- Given data:
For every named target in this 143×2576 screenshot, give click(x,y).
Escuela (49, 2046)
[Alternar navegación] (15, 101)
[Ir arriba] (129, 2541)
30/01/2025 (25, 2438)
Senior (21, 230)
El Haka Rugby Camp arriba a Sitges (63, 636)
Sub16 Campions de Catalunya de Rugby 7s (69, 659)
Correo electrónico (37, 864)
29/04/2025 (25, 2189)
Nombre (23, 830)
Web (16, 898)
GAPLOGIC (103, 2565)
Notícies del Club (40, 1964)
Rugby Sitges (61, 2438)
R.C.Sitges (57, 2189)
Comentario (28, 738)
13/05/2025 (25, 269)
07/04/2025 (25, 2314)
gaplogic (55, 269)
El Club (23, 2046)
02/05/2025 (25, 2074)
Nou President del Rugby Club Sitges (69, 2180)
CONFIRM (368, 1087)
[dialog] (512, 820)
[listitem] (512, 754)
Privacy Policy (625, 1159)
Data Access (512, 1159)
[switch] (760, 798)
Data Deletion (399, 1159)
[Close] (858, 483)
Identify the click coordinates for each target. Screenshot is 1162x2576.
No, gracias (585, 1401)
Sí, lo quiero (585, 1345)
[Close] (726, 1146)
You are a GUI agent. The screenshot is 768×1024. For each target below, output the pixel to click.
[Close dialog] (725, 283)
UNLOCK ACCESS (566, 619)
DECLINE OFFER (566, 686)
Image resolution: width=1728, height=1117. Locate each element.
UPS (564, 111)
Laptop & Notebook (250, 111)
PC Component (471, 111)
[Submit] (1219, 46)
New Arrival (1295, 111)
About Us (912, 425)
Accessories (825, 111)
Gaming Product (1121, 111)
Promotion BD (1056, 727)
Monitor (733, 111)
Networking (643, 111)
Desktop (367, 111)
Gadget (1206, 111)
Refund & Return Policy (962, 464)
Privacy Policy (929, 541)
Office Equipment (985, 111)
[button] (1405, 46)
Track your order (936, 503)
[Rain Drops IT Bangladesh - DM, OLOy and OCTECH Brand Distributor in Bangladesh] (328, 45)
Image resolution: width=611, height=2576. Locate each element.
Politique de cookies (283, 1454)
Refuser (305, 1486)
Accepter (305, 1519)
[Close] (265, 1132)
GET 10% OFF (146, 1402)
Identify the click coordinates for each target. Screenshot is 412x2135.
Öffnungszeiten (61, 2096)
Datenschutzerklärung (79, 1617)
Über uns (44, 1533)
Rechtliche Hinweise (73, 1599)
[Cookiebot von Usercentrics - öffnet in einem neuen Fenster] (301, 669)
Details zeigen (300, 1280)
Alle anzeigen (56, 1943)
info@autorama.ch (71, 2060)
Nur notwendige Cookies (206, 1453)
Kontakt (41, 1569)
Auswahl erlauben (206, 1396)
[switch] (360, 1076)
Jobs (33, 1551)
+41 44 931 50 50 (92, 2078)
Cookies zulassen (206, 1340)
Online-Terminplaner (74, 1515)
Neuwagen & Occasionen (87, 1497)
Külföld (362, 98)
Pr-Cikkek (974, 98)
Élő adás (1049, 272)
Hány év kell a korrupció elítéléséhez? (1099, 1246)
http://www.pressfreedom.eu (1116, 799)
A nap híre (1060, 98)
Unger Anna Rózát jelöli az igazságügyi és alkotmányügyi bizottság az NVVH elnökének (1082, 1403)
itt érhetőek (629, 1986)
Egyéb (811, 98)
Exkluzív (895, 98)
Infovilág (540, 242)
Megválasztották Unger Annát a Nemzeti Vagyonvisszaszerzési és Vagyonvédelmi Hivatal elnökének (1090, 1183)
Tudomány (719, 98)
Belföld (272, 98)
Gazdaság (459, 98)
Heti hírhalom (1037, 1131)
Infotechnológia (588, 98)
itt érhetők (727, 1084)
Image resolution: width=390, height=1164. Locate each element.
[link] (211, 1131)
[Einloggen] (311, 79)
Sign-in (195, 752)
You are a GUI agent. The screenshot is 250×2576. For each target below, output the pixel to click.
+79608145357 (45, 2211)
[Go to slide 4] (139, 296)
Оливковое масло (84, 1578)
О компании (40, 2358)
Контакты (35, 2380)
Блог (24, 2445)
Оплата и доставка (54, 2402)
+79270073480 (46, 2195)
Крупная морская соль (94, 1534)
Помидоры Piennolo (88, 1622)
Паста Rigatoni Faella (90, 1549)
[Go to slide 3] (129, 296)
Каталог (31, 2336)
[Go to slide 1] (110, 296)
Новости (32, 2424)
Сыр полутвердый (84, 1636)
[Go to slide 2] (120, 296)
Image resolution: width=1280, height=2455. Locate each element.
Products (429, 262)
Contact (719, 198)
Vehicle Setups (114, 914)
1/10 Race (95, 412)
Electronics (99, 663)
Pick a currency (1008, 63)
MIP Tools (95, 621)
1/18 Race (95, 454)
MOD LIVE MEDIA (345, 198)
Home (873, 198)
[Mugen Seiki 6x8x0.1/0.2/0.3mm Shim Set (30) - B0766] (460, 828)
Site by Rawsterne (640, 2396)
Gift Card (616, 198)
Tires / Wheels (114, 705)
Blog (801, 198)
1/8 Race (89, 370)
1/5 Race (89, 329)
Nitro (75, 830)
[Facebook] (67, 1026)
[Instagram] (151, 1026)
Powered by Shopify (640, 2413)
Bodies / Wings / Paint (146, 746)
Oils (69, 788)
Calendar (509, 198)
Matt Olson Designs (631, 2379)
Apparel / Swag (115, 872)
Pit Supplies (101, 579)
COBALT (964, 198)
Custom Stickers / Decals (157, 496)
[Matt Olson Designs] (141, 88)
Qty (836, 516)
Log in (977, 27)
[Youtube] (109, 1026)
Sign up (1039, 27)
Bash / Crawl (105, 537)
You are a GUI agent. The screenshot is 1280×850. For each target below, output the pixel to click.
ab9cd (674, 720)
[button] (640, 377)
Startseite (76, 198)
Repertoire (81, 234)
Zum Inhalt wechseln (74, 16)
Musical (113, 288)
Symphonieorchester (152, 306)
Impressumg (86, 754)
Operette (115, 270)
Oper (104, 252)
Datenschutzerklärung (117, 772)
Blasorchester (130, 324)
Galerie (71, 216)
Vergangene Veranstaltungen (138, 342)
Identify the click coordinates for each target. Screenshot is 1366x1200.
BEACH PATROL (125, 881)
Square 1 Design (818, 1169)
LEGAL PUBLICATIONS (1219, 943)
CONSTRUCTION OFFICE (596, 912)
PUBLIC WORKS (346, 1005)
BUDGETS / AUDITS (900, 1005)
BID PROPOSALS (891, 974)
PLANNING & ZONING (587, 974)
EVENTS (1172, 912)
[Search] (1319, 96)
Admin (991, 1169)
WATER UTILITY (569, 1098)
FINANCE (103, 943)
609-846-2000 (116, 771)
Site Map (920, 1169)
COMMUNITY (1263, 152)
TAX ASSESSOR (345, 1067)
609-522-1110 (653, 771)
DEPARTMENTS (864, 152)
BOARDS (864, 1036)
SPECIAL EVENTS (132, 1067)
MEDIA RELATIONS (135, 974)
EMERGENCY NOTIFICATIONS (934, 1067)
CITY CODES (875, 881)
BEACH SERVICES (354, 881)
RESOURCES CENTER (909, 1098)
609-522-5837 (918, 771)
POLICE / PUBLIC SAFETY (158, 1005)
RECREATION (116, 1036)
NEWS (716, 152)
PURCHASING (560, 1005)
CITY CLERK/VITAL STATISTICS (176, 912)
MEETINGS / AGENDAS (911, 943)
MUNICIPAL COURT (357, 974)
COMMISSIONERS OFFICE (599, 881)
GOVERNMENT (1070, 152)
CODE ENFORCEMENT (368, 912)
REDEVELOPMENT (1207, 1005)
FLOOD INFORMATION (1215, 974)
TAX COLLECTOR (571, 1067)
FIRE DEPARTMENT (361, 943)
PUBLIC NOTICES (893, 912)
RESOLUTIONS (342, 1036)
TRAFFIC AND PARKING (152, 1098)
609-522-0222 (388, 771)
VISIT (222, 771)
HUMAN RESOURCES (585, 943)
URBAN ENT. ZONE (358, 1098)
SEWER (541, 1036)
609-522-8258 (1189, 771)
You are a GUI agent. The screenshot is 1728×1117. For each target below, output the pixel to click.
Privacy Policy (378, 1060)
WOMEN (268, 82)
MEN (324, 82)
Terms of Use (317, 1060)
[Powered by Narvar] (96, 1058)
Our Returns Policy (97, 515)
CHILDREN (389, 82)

- Problem statement: Please copy the lines above from the line with "Apparel / Swag (115, 872)" up to and including the line with "CITY CLERK/VITAL STATISTICS (176, 912)", exactly as written and with nothing else.

- Solution to this problem:
Apparel / Swag (115, 872)
Pit Supplies (101, 579)
COBALT (964, 198)
Custom Stickers / Decals (157, 496)
[Matt Olson Designs] (141, 88)
Qty (836, 516)
Log in (977, 27)
[Youtube] (109, 1026)
Sign up (1039, 27)
Bash / Crawl (105, 537)
You are a GUI agent. The screenshot is 1280×850. For each target below, output the pixel to click.
ab9cd (674, 720)
[button] (640, 377)
Startseite (76, 198)
Repertoire (81, 234)
Zum Inhalt wechseln (74, 16)
Musical (113, 288)
Symphonieorchester (152, 306)
Impressumg (86, 754)
Operette (115, 270)
Oper (104, 252)
Datenschutzerklärung (117, 772)
Blasorchester (130, 324)
Galerie (71, 216)
Vergangene Veranstaltungen (138, 342)
Identify the click coordinates for each target. Screenshot is 1366x1200.
BEACH PATROL (125, 881)
Square 1 Design (818, 1169)
LEGAL PUBLICATIONS (1219, 943)
CONSTRUCTION OFFICE (596, 912)
PUBLIC WORKS (346, 1005)
BUDGETS / AUDITS (900, 1005)
BID PROPOSALS (891, 974)
PLANNING & ZONING (587, 974)
EVENTS (1172, 912)
[Search] (1319, 96)
Admin (991, 1169)
WATER UTILITY (569, 1098)
FINANCE (103, 943)
609-846-2000 (116, 771)
Site Map (920, 1169)
COMMUNITY (1263, 152)
TAX ASSESSOR (345, 1067)
609-522-1110 (653, 771)
DEPARTMENTS (864, 152)
BOARDS (864, 1036)
SPECIAL EVENTS (132, 1067)
MEDIA RELATIONS (135, 974)
EMERGENCY NOTIFICATIONS (934, 1067)
CITY CODES (875, 881)
BEACH SERVICES (354, 881)
RESOURCES CENTER (909, 1098)
609-522-5837 (918, 771)
POLICE / PUBLIC SAFETY (158, 1005)
RECREATION (116, 1036)
NEWS (716, 152)
PURCHASING (560, 1005)
CITY CLERK/VITAL STATISTICS (176, 912)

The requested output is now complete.